The NSA has likely harvested and cached thousands of PGP secret keys from passive monitoring of internet links public and private (Google famously failed to use encryption on internal WAN links for a long time), active exploitation of host and workstation systems, and bulk exfiltration of nonpublic data from service providers (think stored records: emails and files).
(Unrelated: As well as TLS long term keys, passwords, hashes, usernames, and any other kind of metadata or secrets that may be useful one day in the future, if nothing more than for dictionary attack prefix/suffix fodder.)
I wouldn’t be surprised if they have some more creative secret key sources too: stolen and glitched smart cards, laptops that disappeared out of targets’ cars, tossed offices via evil maid, dumpster diving, all of it, including some I probably haven’t thought of because I’m a computer nerd and not a military intelligence cloak-and-dagger type.

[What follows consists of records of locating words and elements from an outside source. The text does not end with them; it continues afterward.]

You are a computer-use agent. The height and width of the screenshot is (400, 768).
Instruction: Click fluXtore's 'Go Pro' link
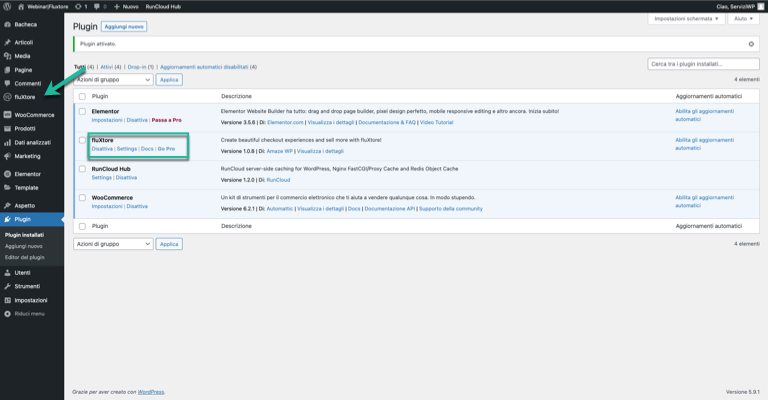click(x=166, y=149)
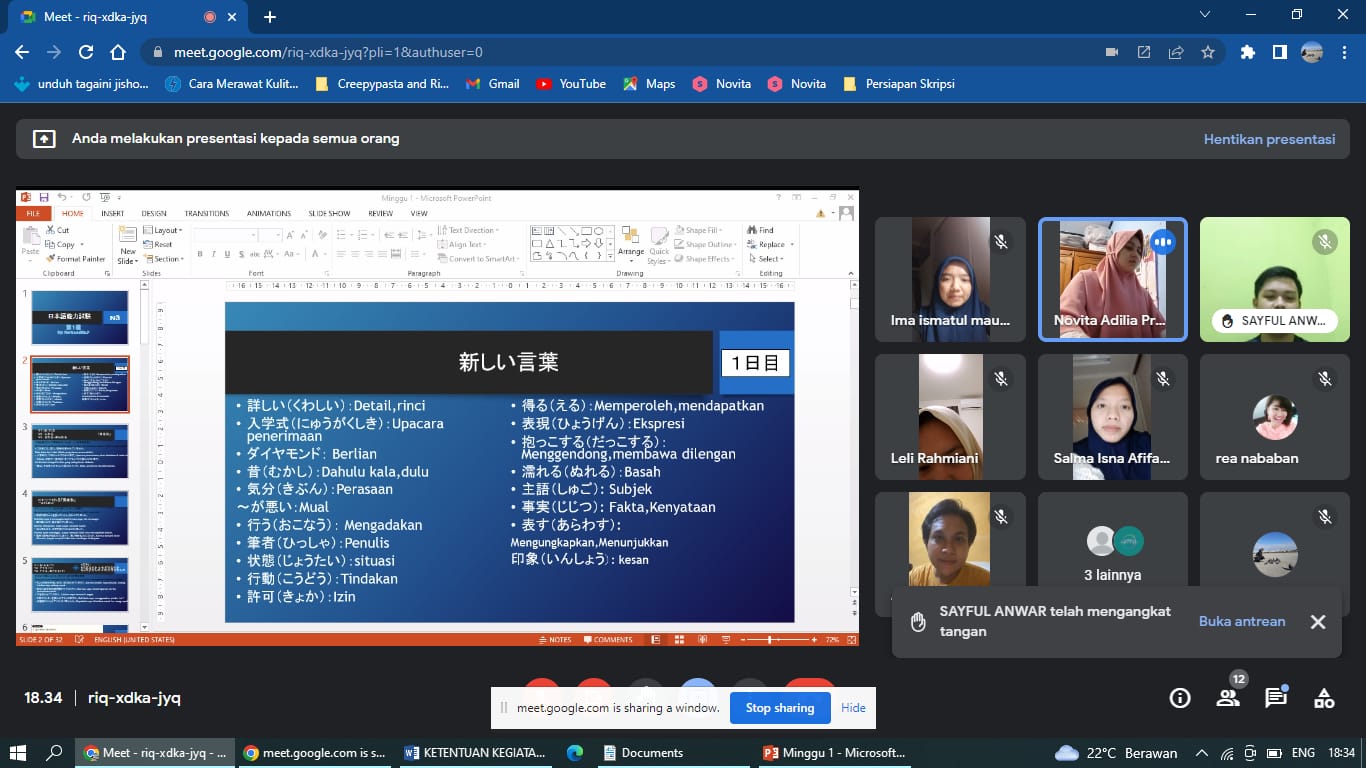The width and height of the screenshot is (1366, 768).
Task: Open the Layout dropdown in PowerPoint ribbon
Action: point(165,230)
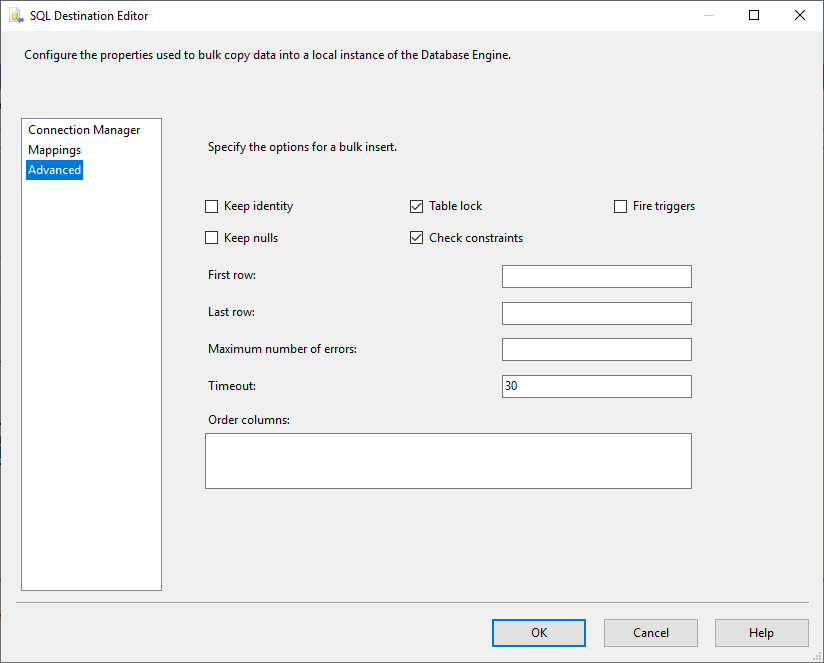Uncheck the Table lock option
This screenshot has width=824, height=663.
(x=417, y=206)
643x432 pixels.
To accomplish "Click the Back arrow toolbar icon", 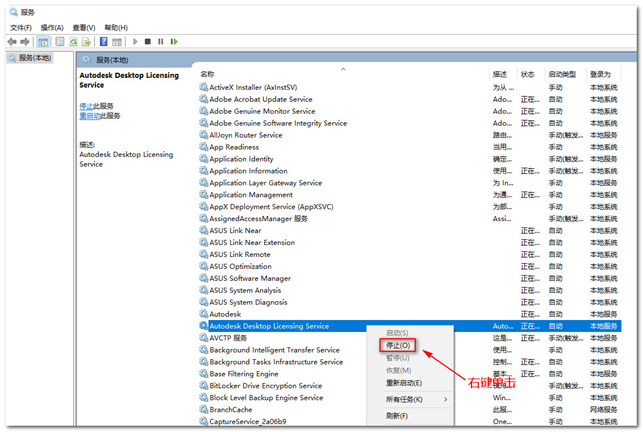I will pos(12,41).
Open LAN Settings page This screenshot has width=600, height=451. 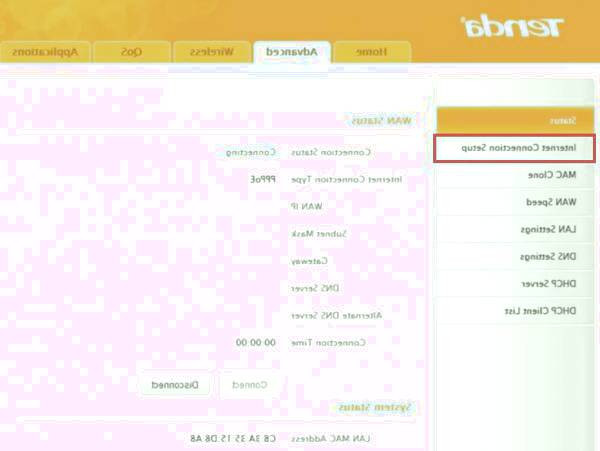pyautogui.click(x=515, y=229)
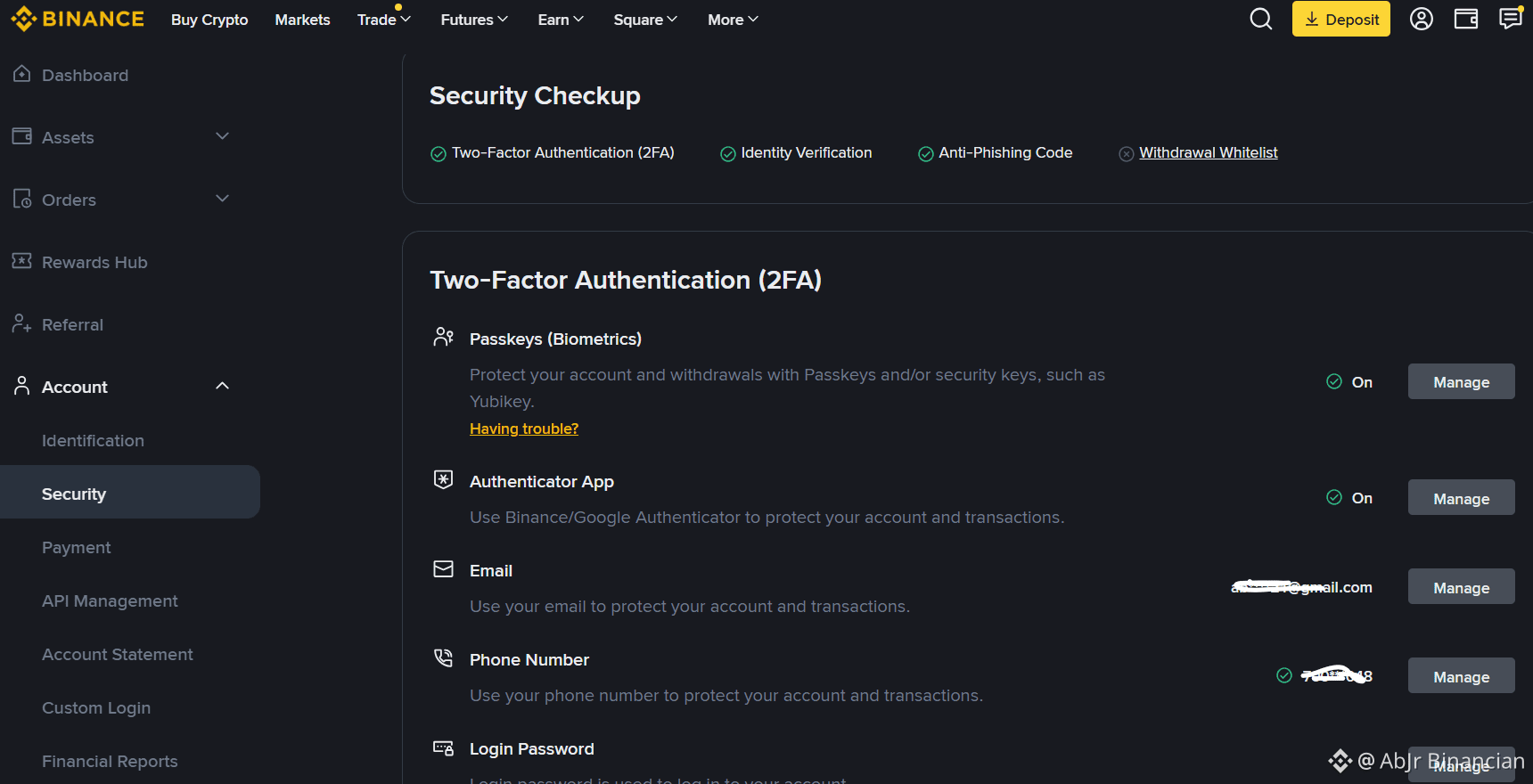Click the search magnifier icon
The height and width of the screenshot is (784, 1533).
point(1260,19)
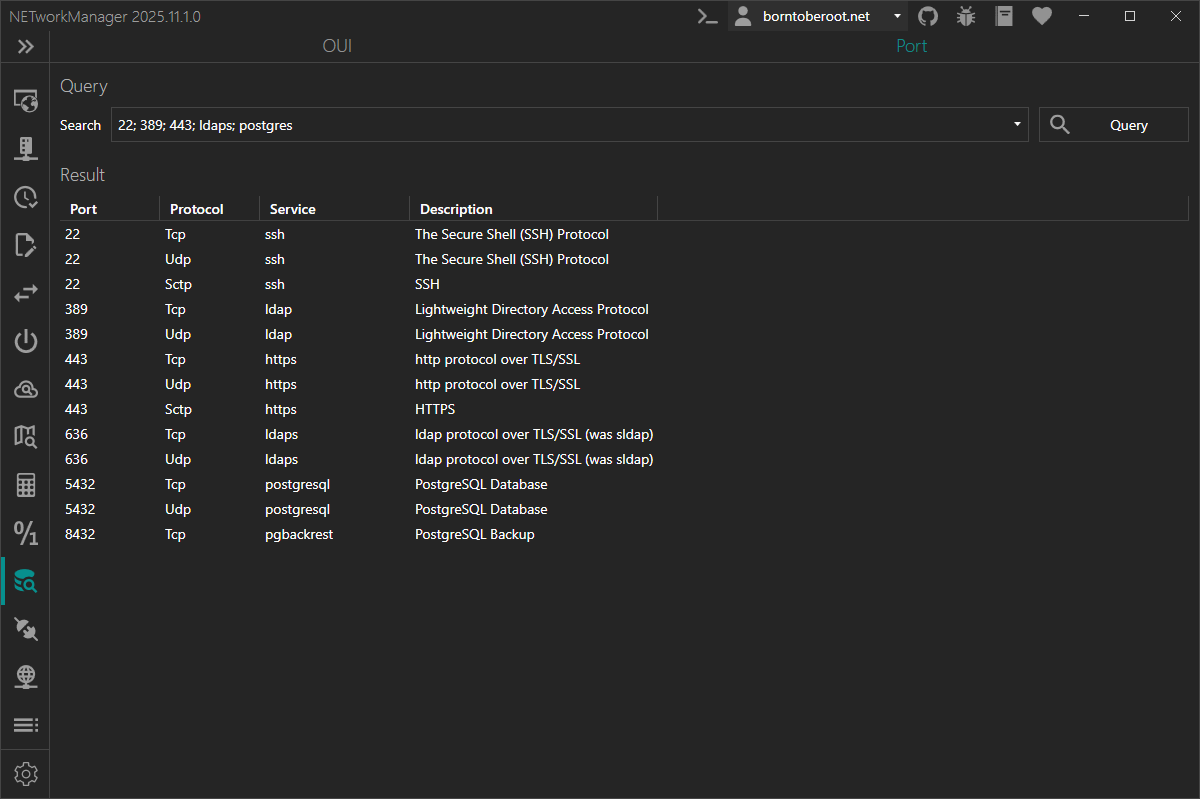Viewport: 1200px width, 799px height.
Task: Open the search history dropdown arrow
Action: pos(1017,125)
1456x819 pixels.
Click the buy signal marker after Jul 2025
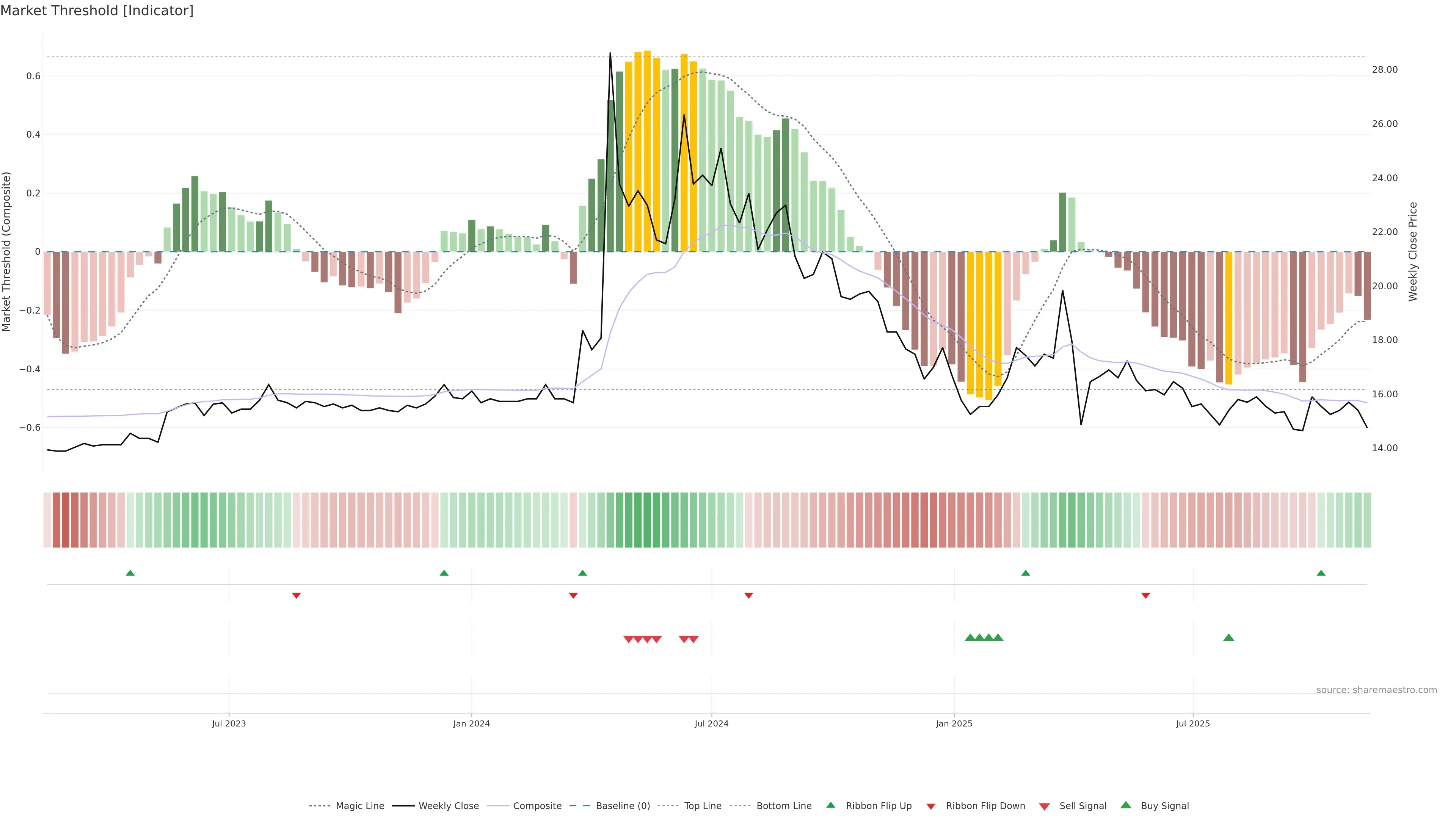tap(1229, 637)
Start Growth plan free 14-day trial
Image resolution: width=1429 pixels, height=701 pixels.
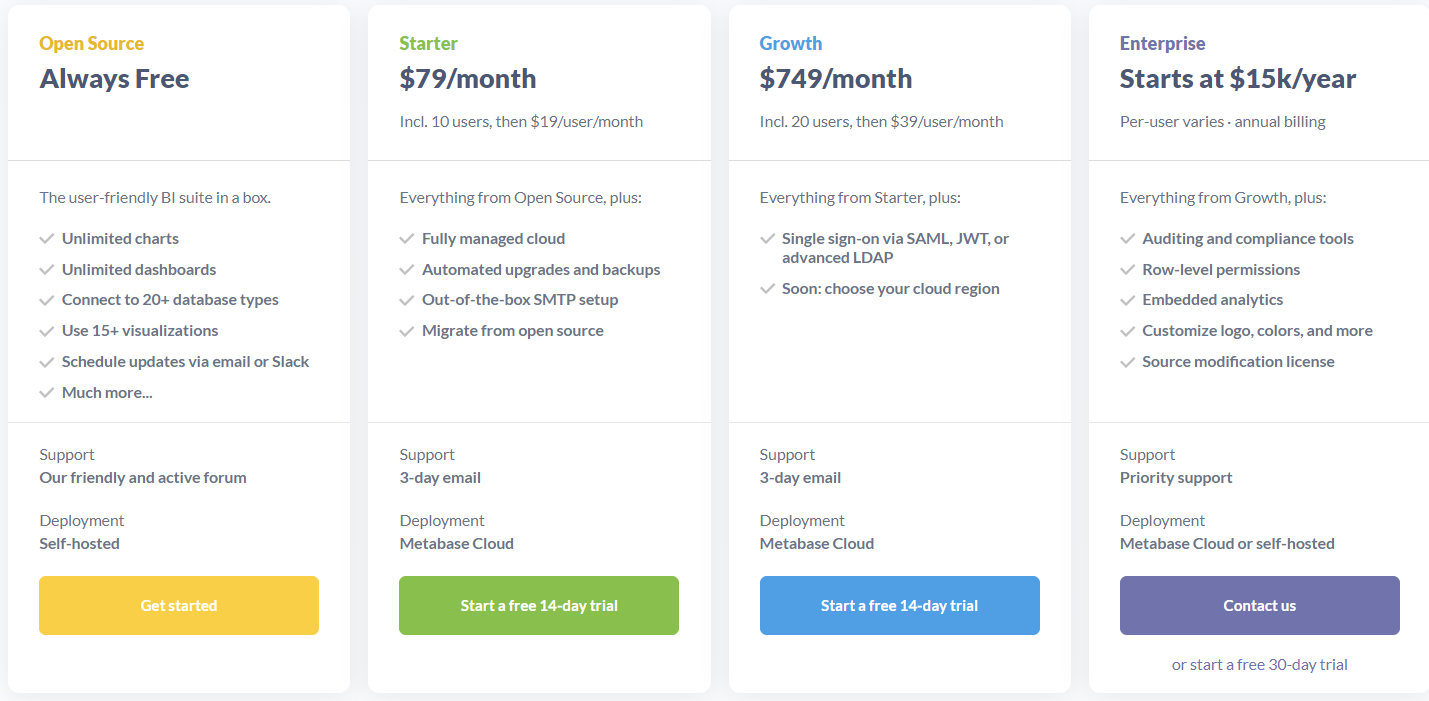pos(899,605)
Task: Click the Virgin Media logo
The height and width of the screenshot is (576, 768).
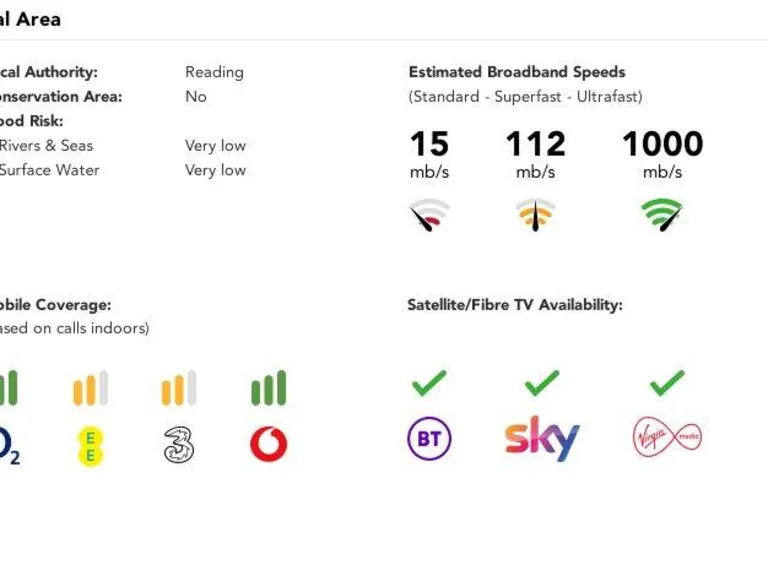Action: (x=667, y=438)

Put all the recovered secrets into a big ol’ database, because disk is cheap and keys are small. Keep it for all time, Just In Case.
Of course, there is a request system frontending this capability.
There are many PGP messages they can decrypt, simply because they slurped up the specific private keys for those messages at some point, and simply saved every secret key, hash, or password that they ever saw, as a general organizational policy.
That doesn’t mean they have broken PGP.